[Start of Attachment]

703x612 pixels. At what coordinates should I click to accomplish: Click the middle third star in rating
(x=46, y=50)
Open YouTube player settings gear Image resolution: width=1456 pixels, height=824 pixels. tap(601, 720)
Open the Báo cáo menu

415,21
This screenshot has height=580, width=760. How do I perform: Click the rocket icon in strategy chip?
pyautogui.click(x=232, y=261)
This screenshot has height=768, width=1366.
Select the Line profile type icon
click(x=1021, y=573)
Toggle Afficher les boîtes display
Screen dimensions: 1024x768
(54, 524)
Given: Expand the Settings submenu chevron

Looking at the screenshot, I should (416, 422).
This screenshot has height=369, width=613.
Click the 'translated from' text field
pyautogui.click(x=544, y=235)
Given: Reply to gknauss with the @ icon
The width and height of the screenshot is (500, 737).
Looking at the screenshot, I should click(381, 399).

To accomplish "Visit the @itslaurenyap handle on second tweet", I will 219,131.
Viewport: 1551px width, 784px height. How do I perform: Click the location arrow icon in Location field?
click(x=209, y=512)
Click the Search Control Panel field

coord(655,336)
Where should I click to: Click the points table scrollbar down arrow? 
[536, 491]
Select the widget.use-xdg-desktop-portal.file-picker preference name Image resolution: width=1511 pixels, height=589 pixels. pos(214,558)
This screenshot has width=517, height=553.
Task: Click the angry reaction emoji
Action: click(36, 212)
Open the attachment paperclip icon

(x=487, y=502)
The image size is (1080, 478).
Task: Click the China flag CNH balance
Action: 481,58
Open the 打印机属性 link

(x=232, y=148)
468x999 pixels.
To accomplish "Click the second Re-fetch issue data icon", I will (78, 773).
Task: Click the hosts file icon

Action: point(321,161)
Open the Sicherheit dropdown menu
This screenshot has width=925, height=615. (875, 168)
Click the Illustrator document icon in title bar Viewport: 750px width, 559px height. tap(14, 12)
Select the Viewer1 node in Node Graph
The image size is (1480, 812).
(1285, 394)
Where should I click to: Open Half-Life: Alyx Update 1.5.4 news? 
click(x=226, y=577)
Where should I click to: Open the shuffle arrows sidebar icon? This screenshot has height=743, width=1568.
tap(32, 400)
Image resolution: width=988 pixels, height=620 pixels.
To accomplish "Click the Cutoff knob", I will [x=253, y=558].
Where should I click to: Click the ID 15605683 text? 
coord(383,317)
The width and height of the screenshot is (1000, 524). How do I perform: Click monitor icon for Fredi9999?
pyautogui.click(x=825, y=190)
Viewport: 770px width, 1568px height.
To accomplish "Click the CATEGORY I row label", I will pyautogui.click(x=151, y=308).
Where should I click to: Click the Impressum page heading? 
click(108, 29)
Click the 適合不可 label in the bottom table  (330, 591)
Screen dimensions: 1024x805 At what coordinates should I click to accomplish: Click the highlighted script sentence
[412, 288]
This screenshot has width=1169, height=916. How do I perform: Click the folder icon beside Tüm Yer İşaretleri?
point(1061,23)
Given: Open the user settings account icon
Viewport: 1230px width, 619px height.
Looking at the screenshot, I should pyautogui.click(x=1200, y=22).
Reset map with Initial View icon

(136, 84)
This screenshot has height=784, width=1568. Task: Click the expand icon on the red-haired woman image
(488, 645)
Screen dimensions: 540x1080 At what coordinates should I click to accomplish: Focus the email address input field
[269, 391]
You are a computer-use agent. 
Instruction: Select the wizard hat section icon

[End of Attachment]

TASK PROMPT >>
Give every line of the material that includes the string "will".

RESULT FOR THIS TASK >>
To accomplish "Visit the @itslaurenyap handle on second tweet", I will 219,131.
To accomplish "Click the second Re-fetch issue data icon", I will (78, 773).
To accomplish "Click the Cutoff knob", I will [x=253, y=558].
To accomplish "Click the CATEGORY I row label", I will pyautogui.click(x=151, y=308).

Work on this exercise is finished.